Case law on used software

The European Court of Justice (ECJ), as the highest judicial body of the European Union, has provided final clarity with its ruling, declaring the trade in used computer programs to be lawful in principle.

The ECJ also ruled that second-hand software trading is permissible even if the software is transferred online.

On July 17, 2013, the BGH then fully confirmed the ECJ's fundamental decision with regard to the underlying legal issues. 

And the ECJ ruling must also be applied to volume licenses and their splitting. This was confirmed by the Frankfurt am Main Higher Regional Court in proceedings between Adobe and usedSoft.

In their reasoning for the ruling, the 13 judges of the large chamber clearly stated that the principle of exhaustion applies to every first sale of software. The ECJ even ruled that in the case of licenses transferred online, the second purchaser may download the software again from the manufacturer: "Moreover, the exhaustion of the distribution right extends to the program copy as improved and updated by the copyright holder," the ECJ said. The Court thus went well beyond the ECJ Advocate General's opinion of April 24, 2012.

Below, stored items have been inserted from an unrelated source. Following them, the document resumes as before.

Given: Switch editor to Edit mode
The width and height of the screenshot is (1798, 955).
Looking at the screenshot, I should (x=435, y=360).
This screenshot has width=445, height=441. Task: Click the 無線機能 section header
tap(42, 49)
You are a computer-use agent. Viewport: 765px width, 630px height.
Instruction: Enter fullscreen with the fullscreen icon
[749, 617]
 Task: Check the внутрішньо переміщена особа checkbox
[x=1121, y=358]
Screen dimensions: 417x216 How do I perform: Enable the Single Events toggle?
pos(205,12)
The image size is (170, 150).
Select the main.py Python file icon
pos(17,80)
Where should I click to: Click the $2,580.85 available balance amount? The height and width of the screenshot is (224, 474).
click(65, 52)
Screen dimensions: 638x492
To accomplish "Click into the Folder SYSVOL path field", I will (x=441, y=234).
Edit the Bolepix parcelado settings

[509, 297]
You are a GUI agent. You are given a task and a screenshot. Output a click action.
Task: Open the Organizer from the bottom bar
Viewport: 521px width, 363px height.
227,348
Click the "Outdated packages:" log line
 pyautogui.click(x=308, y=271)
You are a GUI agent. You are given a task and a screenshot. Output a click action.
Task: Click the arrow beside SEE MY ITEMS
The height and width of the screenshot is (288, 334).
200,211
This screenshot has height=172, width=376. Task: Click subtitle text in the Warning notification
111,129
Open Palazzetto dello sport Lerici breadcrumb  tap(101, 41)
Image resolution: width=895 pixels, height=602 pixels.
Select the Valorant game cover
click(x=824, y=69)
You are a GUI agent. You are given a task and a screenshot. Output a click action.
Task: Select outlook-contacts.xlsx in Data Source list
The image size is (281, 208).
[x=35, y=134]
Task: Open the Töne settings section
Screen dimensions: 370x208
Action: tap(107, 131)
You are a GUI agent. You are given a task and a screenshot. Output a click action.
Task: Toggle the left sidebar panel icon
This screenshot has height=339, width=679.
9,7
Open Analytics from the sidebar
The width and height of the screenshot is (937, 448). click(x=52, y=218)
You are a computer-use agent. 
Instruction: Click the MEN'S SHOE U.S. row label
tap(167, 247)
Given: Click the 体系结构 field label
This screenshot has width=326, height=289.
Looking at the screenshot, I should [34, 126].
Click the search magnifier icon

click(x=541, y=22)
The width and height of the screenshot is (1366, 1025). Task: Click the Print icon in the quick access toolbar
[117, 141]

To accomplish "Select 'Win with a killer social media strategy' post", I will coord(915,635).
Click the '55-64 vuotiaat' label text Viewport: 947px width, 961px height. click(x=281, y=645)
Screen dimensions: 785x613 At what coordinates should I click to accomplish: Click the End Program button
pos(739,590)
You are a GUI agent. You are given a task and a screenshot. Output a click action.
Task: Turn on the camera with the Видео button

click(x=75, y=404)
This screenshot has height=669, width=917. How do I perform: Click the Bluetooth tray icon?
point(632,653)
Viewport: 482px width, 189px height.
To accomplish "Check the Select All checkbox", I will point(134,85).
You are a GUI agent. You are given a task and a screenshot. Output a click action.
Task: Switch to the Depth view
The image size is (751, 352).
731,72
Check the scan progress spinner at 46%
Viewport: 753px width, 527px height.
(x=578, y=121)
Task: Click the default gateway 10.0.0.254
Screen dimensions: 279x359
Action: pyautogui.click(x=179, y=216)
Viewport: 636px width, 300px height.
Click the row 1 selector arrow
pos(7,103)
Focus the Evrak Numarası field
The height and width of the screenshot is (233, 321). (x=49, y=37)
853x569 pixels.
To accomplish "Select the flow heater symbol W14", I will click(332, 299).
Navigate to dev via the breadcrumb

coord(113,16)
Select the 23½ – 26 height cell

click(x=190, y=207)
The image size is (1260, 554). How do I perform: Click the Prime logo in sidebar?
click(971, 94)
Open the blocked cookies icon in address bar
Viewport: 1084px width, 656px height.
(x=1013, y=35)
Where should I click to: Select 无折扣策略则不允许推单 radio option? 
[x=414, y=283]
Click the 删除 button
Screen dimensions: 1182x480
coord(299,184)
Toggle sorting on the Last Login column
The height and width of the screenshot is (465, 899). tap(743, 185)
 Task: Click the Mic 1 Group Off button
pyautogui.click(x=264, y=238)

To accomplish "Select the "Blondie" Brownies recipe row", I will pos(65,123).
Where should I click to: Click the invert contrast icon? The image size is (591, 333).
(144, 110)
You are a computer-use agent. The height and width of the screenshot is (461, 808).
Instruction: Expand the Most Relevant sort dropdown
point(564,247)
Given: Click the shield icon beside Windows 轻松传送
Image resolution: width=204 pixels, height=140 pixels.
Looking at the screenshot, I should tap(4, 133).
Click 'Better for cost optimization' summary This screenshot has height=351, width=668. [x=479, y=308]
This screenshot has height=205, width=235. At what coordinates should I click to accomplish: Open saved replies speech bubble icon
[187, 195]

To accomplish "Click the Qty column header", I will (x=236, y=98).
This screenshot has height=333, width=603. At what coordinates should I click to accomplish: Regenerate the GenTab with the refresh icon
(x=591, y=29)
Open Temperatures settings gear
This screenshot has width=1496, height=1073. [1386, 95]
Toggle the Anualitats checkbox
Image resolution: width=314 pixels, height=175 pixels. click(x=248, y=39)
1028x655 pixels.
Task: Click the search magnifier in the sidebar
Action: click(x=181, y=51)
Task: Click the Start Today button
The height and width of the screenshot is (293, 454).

In a later ruling by the Higher Regional Court of Frankfurt am Main in a case between Adobe and usedSoft, the further consequences of the ECJ ruling were impressively confirmed: The Frankfurt Higher Regional Court namely ruled that the ECJ ruling also applies to volume license agreements and their splitting. On December 11, 2014, the German Federal Court of Justice rejected Adobe's appeal in its entirety (Case No. I ZR 8/13). The ruling of the Frankfurt Higher Regional Court was thus confirmed by the court of last instance.